EXERCISE: Repeat each of the following lines word for word.

Text and item location entries
◆ ◆ ◆ ◆ ◆ ◆ ◆
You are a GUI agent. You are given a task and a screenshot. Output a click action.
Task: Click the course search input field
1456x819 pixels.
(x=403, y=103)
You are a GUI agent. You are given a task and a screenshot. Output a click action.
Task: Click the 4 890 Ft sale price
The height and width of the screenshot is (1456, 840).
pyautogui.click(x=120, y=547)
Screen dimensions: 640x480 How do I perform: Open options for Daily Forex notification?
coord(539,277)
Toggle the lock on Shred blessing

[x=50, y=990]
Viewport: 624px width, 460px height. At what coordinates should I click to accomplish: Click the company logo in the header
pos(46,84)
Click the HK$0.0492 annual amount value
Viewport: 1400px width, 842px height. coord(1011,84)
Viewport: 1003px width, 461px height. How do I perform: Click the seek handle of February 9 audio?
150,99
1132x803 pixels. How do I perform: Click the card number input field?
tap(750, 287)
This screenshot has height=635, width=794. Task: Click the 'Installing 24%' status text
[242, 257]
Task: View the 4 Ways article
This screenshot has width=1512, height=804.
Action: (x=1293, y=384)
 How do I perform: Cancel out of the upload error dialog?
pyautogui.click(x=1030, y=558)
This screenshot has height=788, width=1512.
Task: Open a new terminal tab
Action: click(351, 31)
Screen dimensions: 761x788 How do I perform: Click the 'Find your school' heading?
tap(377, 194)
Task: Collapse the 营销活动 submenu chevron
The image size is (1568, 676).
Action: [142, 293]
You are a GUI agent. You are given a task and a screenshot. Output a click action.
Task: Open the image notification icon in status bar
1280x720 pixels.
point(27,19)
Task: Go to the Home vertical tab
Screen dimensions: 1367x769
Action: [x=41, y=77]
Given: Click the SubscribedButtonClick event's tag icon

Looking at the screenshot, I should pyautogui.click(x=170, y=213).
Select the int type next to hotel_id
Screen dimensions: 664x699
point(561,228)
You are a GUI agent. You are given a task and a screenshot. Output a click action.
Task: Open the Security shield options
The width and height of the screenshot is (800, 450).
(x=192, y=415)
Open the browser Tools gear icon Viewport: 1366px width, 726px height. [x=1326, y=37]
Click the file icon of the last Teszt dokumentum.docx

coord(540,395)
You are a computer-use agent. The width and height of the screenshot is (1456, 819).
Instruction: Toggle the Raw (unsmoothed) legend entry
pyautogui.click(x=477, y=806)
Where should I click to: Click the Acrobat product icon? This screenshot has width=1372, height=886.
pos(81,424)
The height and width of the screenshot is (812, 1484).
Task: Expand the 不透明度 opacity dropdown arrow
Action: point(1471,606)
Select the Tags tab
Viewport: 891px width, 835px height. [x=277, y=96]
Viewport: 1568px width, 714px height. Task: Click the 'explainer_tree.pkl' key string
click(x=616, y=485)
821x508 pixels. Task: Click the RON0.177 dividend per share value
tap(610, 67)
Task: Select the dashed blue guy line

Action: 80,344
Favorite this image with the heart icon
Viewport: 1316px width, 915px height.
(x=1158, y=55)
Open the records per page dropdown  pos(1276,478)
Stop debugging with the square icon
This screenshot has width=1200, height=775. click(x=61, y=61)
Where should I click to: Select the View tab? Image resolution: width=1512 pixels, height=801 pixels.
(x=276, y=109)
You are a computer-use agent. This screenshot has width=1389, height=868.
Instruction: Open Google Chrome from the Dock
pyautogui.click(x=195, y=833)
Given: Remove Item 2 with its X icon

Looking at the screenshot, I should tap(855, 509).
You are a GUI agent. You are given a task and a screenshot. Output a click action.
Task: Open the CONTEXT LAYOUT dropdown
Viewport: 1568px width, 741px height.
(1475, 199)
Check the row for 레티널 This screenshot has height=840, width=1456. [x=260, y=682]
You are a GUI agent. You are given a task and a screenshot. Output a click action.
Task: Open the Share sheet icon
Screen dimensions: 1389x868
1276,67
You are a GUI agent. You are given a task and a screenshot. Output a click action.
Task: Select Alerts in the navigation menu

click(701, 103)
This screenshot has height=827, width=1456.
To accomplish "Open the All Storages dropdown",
◆ ◆ ◆ ◆ ◆ ◆ ◆
FULL OUTPUT:
You are a GUI agent. You are given a task and a screenshot. Output a click action.
Task: Click the course search input field
1456x819 pixels.
(x=403, y=103)
You are a GUI agent. You are given a task and a screenshot. Output a click action.
Task: Click the 4 890 Ft sale price
The height and width of the screenshot is (1456, 840).
pyautogui.click(x=120, y=547)
Screen dimensions: 640x480 How do I perform: Open options for Daily Forex notification?
coord(539,277)
Toggle the lock on Shred blessing

[x=50, y=990]
Viewport: 624px width, 460px height. At what coordinates should I click to accomplish: Click the company logo in the header
pos(46,84)
Click the HK$0.0492 annual amount value
Viewport: 1400px width, 842px height. coord(1011,84)
Viewport: 1003px width, 461px height. How do I perform: Click the seek handle of February 9 audio?
150,99
1132x803 pixels. How do I perform: Click the card number input field?
tap(750, 287)
This screenshot has height=635, width=794. Task: Click the 'Installing 24%' status text
[242, 257]
Task: View the 4 Ways article
This screenshot has width=1512, height=804.
Action: (x=1293, y=384)
 How do I perform: Cancel out of the upload error dialog?
pyautogui.click(x=1030, y=558)
This screenshot has height=788, width=1512.
Task: Open a new terminal tab
Action: click(351, 31)
Screen dimensions: 761x788 How do I perform: Click the 'Find your school' heading?
tap(377, 194)
Task: Collapse the 营销活动 submenu chevron
The image size is (1568, 676).
Action: [142, 293]
You are a GUI agent. You are given a task and a screenshot. Output a click action.
Task: Open the image notification icon in status bar
1280x720 pixels.
point(27,19)
Task: Go to the Home vertical tab
Screen dimensions: 1367x769
Action: [x=41, y=77]
Given: Click the SubscribedButtonClick event's tag icon

Looking at the screenshot, I should pyautogui.click(x=170, y=213).
Select the int type next to hotel_id
Screen dimensions: 664x699
point(561,228)
You are a GUI agent. You are given a task and a screenshot. Output a click action.
Task: Open the Security shield options
The width and height of the screenshot is (800, 450).
(x=192, y=415)
Open the browser Tools gear icon Viewport: 1366px width, 726px height. [x=1326, y=37]
Click the file icon of the last Teszt dokumentum.docx

coord(540,395)
You are a computer-use agent. The width and height of the screenshot is (1456, 819).
Instruction: Toggle the Raw (unsmoothed) legend entry
pyautogui.click(x=477, y=806)
Where should I click to: Click the Acrobat product icon? This screenshot has width=1372, height=886.
pos(81,424)
The height and width of the screenshot is (812, 1484).
Task: Expand the 不透明度 opacity dropdown arrow
Action: point(1471,606)
Select the Tags tab
Viewport: 891px width, 835px height. [x=277, y=96]
Viewport: 1568px width, 714px height. Task: Click the 'explainer_tree.pkl' key string
click(x=616, y=485)
821x508 pixels. Task: Click the RON0.177 dividend per share value
tap(610, 67)
Task: Select the dashed blue guy line

Action: 80,344
Favorite this image with the heart icon
Viewport: 1316px width, 915px height.
(x=1158, y=55)
Open the records per page dropdown  pos(1276,478)
Stop debugging with the square icon
This screenshot has width=1200, height=775. click(x=61, y=61)
Where should I click to: Select the View tab? Image resolution: width=1512 pixels, height=801 pixels.
(x=276, y=109)
You are a computer-use agent. This screenshot has width=1389, height=868.
Instruction: Open Google Chrome from the Dock
pyautogui.click(x=195, y=833)
Given: Remove Item 2 with its X icon

Looking at the screenshot, I should tap(855, 509).
You are a GUI agent. You are given a task and a screenshot. Output a click action.
Task: Open the CONTEXT LAYOUT dropdown
Viewport: 1568px width, 741px height.
(1475, 199)
Check the row for 레티널 This screenshot has height=840, width=1456. [x=260, y=682]
You are a GUI agent. You are given a task and a screenshot. Output a click action.
Task: Open the Share sheet icon
Screen dimensions: 1389x868
1276,67
You are a GUI agent. You are given a task and a screenshot. Output a click action.
Task: Select Alerts in the navigation menu

click(701, 103)
This screenshot has height=827, width=1456.
To accomplish "Open the All Storages dropdown",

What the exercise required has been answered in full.